I have a burglar alarm remote key pad. It's a Honeywell Gen4, which is a good quality common unit in the UK. Honeywell are not beginners at electronics. It has a small SMD chip with about 20 pins that's probably an 8 bit micro controller. Next to it is a shiny 8MHz crystal. The are 9 traces like below scattered randomly about the PCB:-

folded PCB trace

This is approximately drawn to scale, and are about 7mm long. What is it for?

These two images show the PCB:-
Track example 1
Track example 2

I don't think that this is a serpentine track for a high speed transmission line. The PCB runs at 8MHz. The folded tracks are all separate, not in pairs as differential lines might be. They are all exactly 5 folds. I'm not sure how they would reduce reflections from 1 – 50m long wires strewn randomly throughout a house, routed past mains cables. They are covered in solder mask and on the back of the PCB, so they're not cheap landing pads for the push buttons. Do not be fooled by the small switch in the middle of one of the images. That's a tamper switch on the back of the PCB. All the key switches are on the other side. The tracks are however adjacent to various connectors where the alarm circuit wires are connected. Comms is 9600 baud so unremarkable. The board runs at 12V.

The panel is fully wired. It is not wireless, so these are not antennae.
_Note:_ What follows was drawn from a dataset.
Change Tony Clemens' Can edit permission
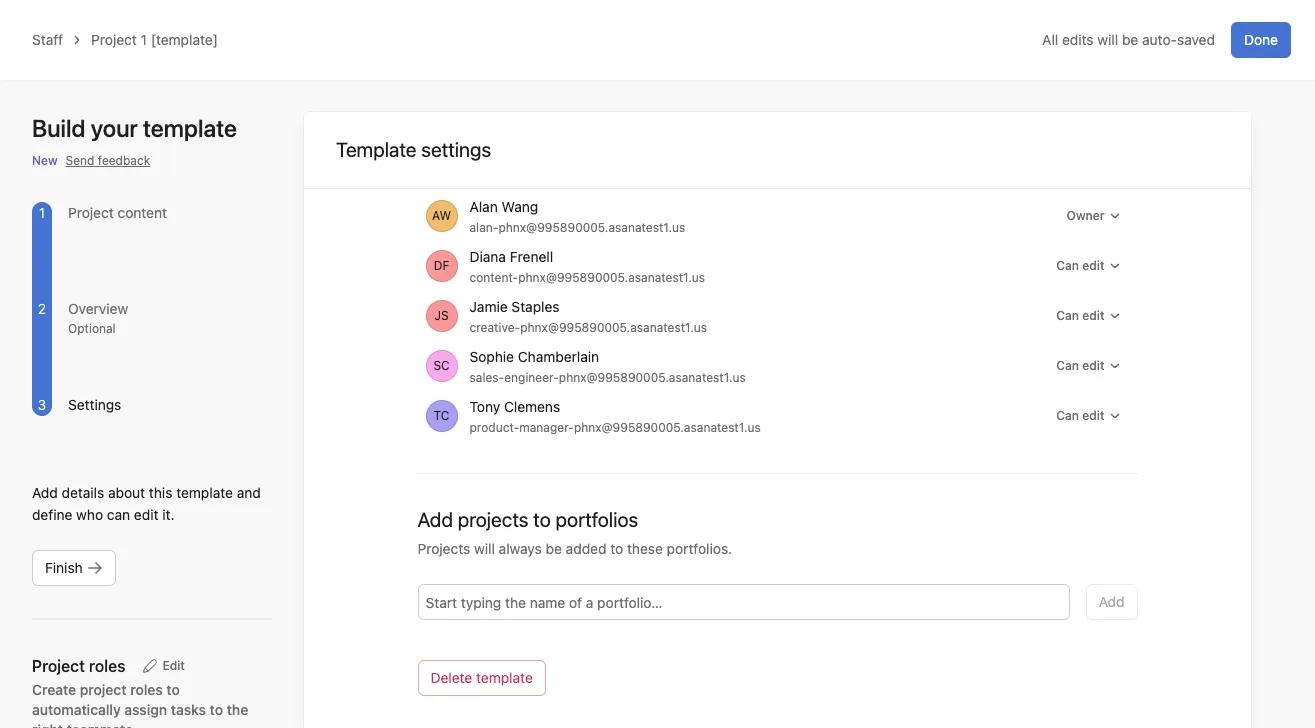The width and height of the screenshot is (1315, 728). coord(1088,416)
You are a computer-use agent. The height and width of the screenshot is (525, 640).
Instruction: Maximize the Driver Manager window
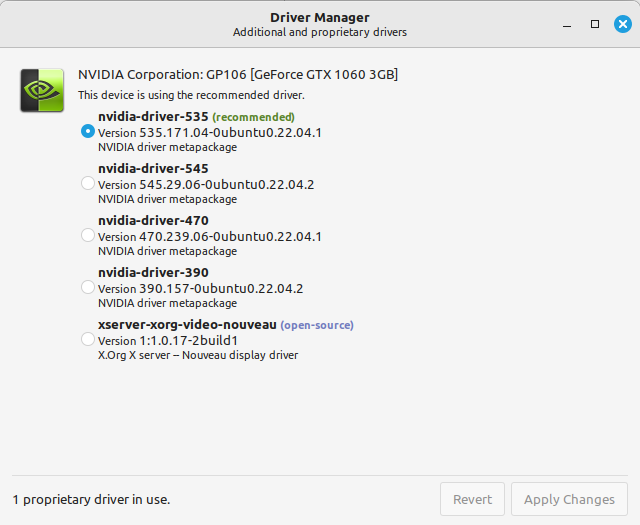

Before this gets marked as a duplicate, I don't think that this is for high speed operation as 8MHz isn't that high. An Arduino runs at twice this rate, and doesn't have these.

Best Answer

They are resistors! Low-value ones. They even look like their symbol :)

If you take another look you might note that the traces are thinner than any of the normal traces on the board.

Now some have suggested inductors or capacitors but those look differently, a coil-pattern gives inductance for instance.